Repeat the following lines verbatim, keeping every character and line break intact across all the records.

Word and element location records

* BEGIN *

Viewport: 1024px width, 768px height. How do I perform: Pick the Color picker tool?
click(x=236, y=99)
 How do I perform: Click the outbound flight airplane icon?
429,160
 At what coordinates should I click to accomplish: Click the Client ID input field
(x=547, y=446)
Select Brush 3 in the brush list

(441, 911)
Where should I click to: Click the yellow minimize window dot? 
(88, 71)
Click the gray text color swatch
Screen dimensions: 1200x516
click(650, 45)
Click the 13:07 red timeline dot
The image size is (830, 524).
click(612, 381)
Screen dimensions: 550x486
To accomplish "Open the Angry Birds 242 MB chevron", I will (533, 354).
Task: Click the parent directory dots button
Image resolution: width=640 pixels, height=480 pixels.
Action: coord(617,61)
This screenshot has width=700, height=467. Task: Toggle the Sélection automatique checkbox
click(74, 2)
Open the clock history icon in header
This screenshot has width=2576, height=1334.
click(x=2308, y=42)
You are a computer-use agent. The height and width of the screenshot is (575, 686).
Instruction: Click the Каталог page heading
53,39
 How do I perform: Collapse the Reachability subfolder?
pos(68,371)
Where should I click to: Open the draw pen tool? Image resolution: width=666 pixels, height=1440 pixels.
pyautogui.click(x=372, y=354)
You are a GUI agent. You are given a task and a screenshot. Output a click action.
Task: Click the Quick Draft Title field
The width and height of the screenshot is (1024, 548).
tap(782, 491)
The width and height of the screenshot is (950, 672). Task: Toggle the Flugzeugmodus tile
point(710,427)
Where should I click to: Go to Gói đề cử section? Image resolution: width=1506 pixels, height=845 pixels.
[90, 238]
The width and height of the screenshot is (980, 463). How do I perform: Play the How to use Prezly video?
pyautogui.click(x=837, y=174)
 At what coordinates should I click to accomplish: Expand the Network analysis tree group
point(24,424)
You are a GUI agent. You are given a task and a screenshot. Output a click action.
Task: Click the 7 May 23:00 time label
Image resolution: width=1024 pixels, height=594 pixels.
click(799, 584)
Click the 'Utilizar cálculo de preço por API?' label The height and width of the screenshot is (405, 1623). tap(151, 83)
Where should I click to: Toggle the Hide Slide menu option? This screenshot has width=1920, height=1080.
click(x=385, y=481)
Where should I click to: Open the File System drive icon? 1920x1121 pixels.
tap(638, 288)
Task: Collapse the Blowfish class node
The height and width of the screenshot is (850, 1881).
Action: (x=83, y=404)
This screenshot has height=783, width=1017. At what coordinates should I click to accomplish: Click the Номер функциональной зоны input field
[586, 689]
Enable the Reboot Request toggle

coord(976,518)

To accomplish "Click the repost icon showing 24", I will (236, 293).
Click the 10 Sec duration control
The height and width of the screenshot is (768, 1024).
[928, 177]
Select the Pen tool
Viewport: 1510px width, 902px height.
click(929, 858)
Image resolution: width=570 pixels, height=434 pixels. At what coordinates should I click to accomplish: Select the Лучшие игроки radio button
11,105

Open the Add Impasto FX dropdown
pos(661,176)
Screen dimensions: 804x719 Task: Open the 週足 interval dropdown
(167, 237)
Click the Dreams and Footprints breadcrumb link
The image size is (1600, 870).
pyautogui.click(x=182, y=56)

* END *

* _RESULT OF THIS EXERCISE_:
Viewport: 1024px width, 768px height. How do I perform: Pick the Color picker tool?
click(x=236, y=99)
 How do I perform: Click the outbound flight airplane icon?
429,160
 At what coordinates should I click to accomplish: Click the Client ID input field
(x=547, y=446)
Select Brush 3 in the brush list

(441, 911)
Where should I click to: Click the yellow minimize window dot? 
(88, 71)
Click the gray text color swatch
Screen dimensions: 1200x516
click(650, 45)
Click the 13:07 red timeline dot
The image size is (830, 524).
click(612, 381)
Screen dimensions: 550x486
To accomplish "Open the Angry Birds 242 MB chevron", I will (533, 354).
Task: Click the parent directory dots button
Image resolution: width=640 pixels, height=480 pixels.
Action: coord(617,61)
This screenshot has width=700, height=467. Task: Toggle the Sélection automatique checkbox
click(74, 2)
Open the clock history icon in header
This screenshot has width=2576, height=1334.
click(x=2308, y=42)
You are a computer-use agent. The height and width of the screenshot is (575, 686).
Instruction: Click the Каталог page heading
53,39
 How do I perform: Collapse the Reachability subfolder?
pos(68,371)
Where should I click to: Open the draw pen tool? Image resolution: width=666 pixels, height=1440 pixels.
pyautogui.click(x=372, y=354)
You are a GUI agent. You are given a task and a screenshot. Output a click action.
Task: Click the Quick Draft Title field
The width and height of the screenshot is (1024, 548).
tap(782, 491)
The width and height of the screenshot is (950, 672). Task: Toggle the Flugzeugmodus tile
point(710,427)
Where should I click to: Go to Gói đề cử section? Image resolution: width=1506 pixels, height=845 pixels.
[90, 238]
The width and height of the screenshot is (980, 463). How do I perform: Play the How to use Prezly video?
pyautogui.click(x=837, y=174)
 At what coordinates should I click to accomplish: Expand the Network analysis tree group
point(24,424)
You are a GUI agent. You are given a task and a screenshot. Output a click action.
Task: Click the 7 May 23:00 time label
Image resolution: width=1024 pixels, height=594 pixels.
click(799, 584)
Click the 'Utilizar cálculo de preço por API?' label The height and width of the screenshot is (405, 1623). tap(151, 83)
Where should I click to: Toggle the Hide Slide menu option? This screenshot has width=1920, height=1080.
click(x=385, y=481)
Where should I click to: Open the File System drive icon? 1920x1121 pixels.
tap(638, 288)
Task: Collapse the Blowfish class node
The height and width of the screenshot is (850, 1881).
Action: (x=83, y=404)
This screenshot has height=783, width=1017. At what coordinates should I click to accomplish: Click the Номер функциональной зоны input field
[586, 689]
Enable the Reboot Request toggle

coord(976,518)

To accomplish "Click the repost icon showing 24", I will (236, 293).
Click the 10 Sec duration control
The height and width of the screenshot is (768, 1024).
[928, 177]
Select the Pen tool
Viewport: 1510px width, 902px height.
click(929, 858)
Image resolution: width=570 pixels, height=434 pixels. At what coordinates should I click to accomplish: Select the Лучшие игроки radio button
11,105

Open the Add Impasto FX dropdown
pos(661,176)
Screen dimensions: 804x719 Task: Open the 週足 interval dropdown
(167, 237)
Click the Dreams and Footprints breadcrumb link
The image size is (1600, 870).
pyautogui.click(x=182, y=56)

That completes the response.